AIM OF THE EXERCISE: Everything from the line containing "Given: Select the Jan. 22, 2025 column header" through the final line of the entries, both included, should be copied exactly and with nothing else; please skip pictures.

THE RECORDS:
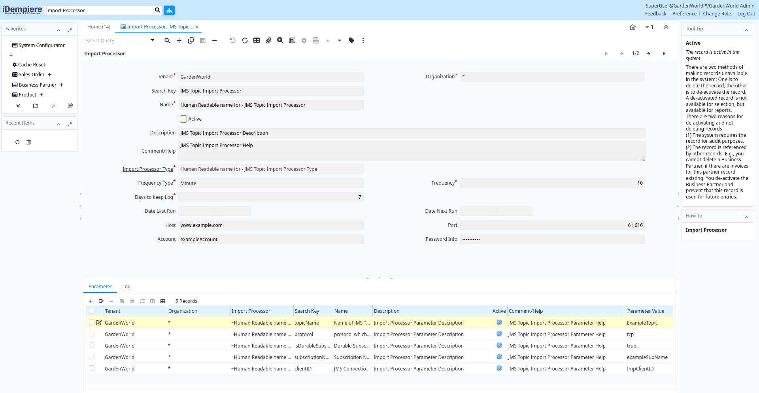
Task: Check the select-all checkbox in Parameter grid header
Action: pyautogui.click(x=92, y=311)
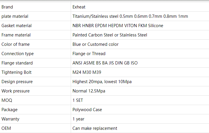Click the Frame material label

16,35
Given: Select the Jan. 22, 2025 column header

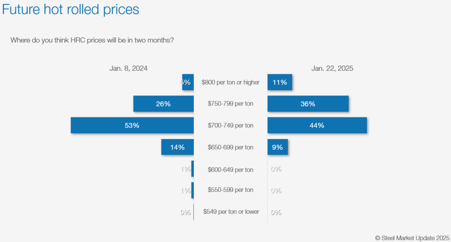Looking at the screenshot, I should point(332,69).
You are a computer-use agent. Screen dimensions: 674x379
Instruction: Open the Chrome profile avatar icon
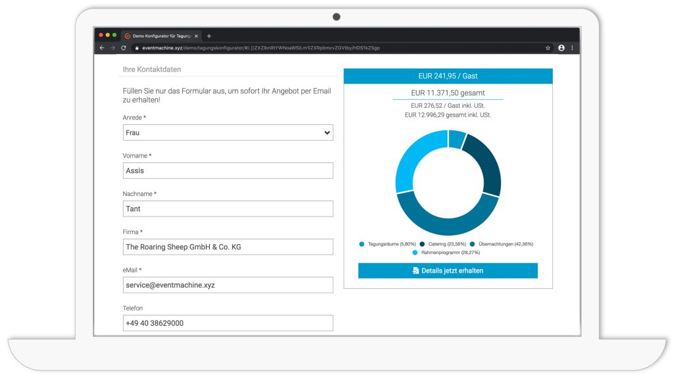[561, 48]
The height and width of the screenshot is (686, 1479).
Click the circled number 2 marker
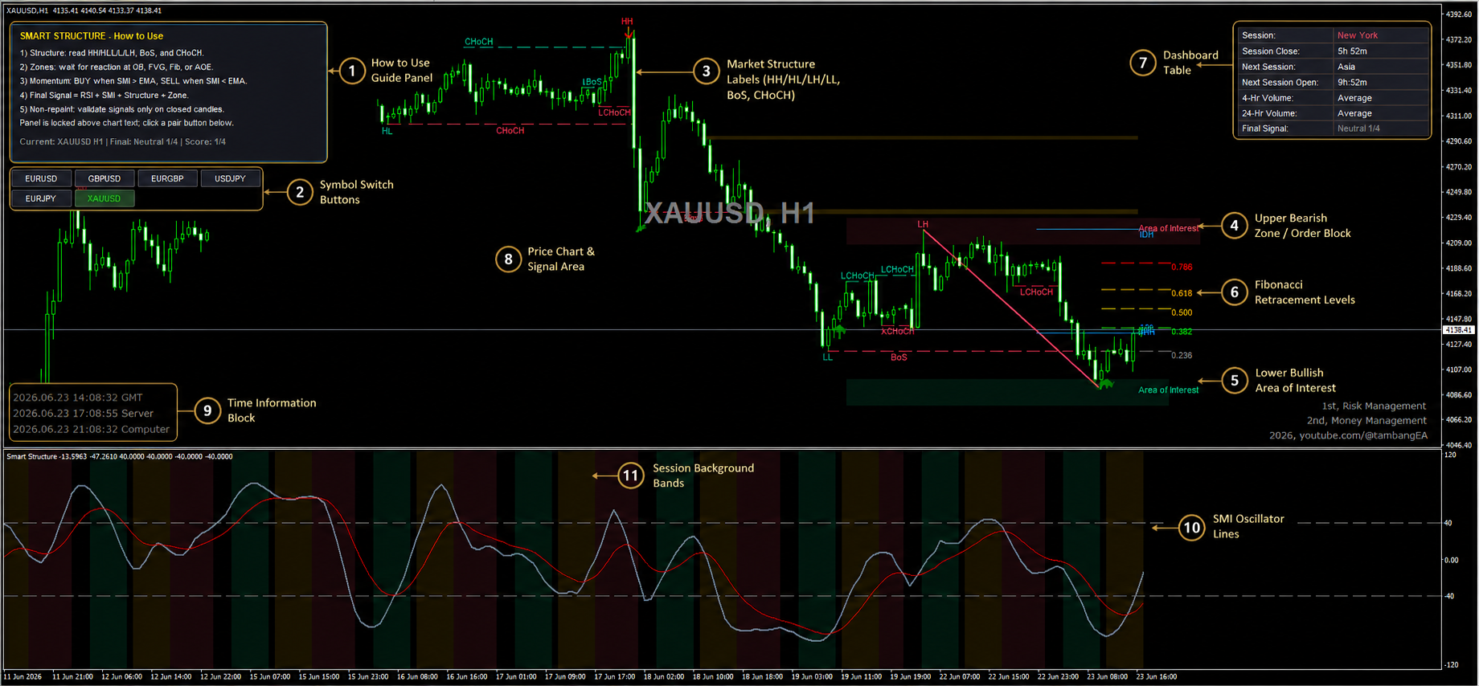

REPLY:
Given: Select the Jan. 22, 2025 column header

Looking at the screenshot, I should point(332,69).
You are a computer-use agent. Screen dimensions: 674x379
Instruction: Open the Chrome profile avatar icon
[561, 48]
The height and width of the screenshot is (686, 1479).
Click the circled number 2 marker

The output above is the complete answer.